Naturally, he’s had many imitators since his rise to prominence, and I am not ashamed to count myself among them, especially when I started my art career in earnest. He was, and still is, my biggest influence, although I have attempted to move away from the overtly Gigeresque to something which is identifiably my own. By studying his paintings I learnt a great deal: after all, this is how most artists perfect their techniques, by closely studying those who have gone before. Some of his imitators have come close to what the master himself achieved, but that closeness can only be realistically measured in light-years. Most are straight copyists: the themes are there but the execution and intent are entirely plastic, and nothing but pale shadows.
Like most artists, I have numerous influences, all mixed-up and either clashing or co-operating. I was only talking about Giger yesterday when I learnt that another influence of mine, Patrick Woodroffe, had died a few days before. You can imagine, then, my shock at hearing that Giger had also died, as a result of injuries sustained from a fall down the stairs at his home. Somehow, the fact that he didn’t slip away quietly in his sleep was typical of the man. He was a profoundly large character in life, and is now an even larger one in death.
RIP Hans Ruedi Giger, artist, 5th February 1940 – 12th May 2014.
SIMON MARSHALL-JONES
3 comments
H.R. Giger made Alien a legendry film. From the moment we see the famous chest-bursting scene right the way throughout the film when the creature has full developed. It is one of the very few creatures which eclipses the imagination. A truly talented and gifted man. He will be missed.

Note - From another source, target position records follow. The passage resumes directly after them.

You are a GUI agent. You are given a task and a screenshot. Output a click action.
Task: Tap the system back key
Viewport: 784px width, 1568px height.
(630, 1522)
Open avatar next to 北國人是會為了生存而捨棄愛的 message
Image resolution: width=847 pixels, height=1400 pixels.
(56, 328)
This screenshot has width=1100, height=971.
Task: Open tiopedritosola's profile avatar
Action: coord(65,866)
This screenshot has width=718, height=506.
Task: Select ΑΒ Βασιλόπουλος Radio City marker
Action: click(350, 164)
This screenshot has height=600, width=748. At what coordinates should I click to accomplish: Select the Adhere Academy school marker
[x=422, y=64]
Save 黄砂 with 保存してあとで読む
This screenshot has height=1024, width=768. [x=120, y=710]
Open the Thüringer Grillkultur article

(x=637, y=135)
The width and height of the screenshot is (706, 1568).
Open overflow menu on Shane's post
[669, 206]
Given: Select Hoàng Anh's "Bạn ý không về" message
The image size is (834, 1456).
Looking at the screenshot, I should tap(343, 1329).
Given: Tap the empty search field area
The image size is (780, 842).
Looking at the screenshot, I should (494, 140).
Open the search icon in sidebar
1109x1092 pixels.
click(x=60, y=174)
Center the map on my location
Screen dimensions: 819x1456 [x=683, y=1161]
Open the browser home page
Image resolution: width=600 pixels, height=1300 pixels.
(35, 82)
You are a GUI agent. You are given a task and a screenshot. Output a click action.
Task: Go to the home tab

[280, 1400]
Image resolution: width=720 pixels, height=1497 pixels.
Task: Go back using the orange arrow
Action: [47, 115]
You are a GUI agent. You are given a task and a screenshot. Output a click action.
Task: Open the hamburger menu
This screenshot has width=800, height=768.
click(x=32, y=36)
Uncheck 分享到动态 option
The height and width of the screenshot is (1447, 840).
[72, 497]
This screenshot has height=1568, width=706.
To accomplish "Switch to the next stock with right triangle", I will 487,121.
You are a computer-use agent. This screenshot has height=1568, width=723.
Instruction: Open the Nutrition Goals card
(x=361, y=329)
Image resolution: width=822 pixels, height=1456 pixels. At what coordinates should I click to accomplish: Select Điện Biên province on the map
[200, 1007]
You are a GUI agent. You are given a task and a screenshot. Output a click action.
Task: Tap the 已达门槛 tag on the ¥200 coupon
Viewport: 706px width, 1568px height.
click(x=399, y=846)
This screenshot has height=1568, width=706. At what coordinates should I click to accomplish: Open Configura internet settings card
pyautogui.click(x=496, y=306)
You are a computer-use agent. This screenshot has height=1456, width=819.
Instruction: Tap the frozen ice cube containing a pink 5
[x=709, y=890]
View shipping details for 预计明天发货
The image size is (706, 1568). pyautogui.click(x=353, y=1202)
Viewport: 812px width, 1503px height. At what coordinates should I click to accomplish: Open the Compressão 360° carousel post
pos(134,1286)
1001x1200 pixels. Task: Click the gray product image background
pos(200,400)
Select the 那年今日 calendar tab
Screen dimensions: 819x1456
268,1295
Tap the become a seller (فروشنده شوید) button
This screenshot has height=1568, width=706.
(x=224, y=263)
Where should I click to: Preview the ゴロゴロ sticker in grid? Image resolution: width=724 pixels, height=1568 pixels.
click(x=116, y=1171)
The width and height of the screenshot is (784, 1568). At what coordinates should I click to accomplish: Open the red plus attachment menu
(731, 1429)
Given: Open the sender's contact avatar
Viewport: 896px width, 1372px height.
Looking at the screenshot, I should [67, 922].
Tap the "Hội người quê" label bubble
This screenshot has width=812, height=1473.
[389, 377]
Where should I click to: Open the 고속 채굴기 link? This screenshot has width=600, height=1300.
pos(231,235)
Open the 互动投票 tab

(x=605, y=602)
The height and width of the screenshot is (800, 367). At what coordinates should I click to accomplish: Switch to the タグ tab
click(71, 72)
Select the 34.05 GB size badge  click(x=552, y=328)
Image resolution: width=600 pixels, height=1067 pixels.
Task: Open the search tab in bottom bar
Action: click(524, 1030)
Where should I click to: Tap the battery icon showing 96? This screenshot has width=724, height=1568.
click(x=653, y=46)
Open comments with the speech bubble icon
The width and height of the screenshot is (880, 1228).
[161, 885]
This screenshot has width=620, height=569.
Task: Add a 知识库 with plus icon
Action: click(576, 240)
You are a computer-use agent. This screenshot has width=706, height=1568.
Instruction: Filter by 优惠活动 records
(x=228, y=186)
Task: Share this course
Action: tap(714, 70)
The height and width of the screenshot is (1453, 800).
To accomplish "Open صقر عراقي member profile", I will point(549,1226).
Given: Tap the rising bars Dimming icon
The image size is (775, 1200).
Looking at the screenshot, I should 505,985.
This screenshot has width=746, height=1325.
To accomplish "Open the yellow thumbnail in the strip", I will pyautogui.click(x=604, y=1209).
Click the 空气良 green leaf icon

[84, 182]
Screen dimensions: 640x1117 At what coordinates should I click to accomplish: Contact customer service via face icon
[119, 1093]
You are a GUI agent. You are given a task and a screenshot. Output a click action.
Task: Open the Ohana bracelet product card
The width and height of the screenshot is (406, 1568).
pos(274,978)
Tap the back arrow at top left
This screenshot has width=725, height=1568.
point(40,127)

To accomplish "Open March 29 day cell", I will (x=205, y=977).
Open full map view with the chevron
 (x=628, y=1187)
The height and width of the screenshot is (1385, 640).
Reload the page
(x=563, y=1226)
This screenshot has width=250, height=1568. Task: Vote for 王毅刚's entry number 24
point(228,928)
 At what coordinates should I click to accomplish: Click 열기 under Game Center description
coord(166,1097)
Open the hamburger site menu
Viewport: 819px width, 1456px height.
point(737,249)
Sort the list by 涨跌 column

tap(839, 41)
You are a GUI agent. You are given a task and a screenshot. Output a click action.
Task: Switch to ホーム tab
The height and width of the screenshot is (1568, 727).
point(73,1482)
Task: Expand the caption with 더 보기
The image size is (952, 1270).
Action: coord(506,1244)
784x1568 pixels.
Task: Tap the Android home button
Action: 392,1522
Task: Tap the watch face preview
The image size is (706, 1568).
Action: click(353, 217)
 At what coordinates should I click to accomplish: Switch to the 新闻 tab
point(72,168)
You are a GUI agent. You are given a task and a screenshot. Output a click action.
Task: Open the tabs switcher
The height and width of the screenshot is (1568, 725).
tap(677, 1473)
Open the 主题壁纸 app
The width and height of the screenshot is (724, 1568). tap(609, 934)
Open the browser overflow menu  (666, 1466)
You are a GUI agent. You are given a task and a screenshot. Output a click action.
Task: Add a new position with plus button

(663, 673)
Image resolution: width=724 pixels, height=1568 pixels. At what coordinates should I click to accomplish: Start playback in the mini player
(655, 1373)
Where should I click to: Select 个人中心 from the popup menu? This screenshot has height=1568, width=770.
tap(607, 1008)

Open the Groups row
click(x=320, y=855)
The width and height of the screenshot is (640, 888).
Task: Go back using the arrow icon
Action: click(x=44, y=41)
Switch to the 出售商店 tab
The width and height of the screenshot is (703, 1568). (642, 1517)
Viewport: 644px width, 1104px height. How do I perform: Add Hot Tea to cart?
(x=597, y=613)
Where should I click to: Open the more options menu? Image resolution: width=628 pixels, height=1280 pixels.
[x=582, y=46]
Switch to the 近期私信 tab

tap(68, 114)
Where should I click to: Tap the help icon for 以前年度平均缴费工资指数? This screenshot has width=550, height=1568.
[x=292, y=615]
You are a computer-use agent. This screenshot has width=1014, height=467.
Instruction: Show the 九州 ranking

Lex Sinclair horror writer.
The arts rely on ideas – especially in the art of film concepts, storyboards and the like. Creating scenery or monsters,, both largely differing concepts, made use of an ideas man who ranked with the best. Hans Giger effectively terrified his audiences, and no doubt the actors who played out his concepts. Fair play, sir, your ideas will live in cinematic/arts history.
I think every Artist are great in some type of way. They possess so much heart and thought into the creation of the Art work that makes the picture they draw on canvas seem so real and they stay in our minds in heart for all time, well, some of them have that effect on canvas, while others just grab the lookers mind for a little whhile. But, most definitely Artists are genius.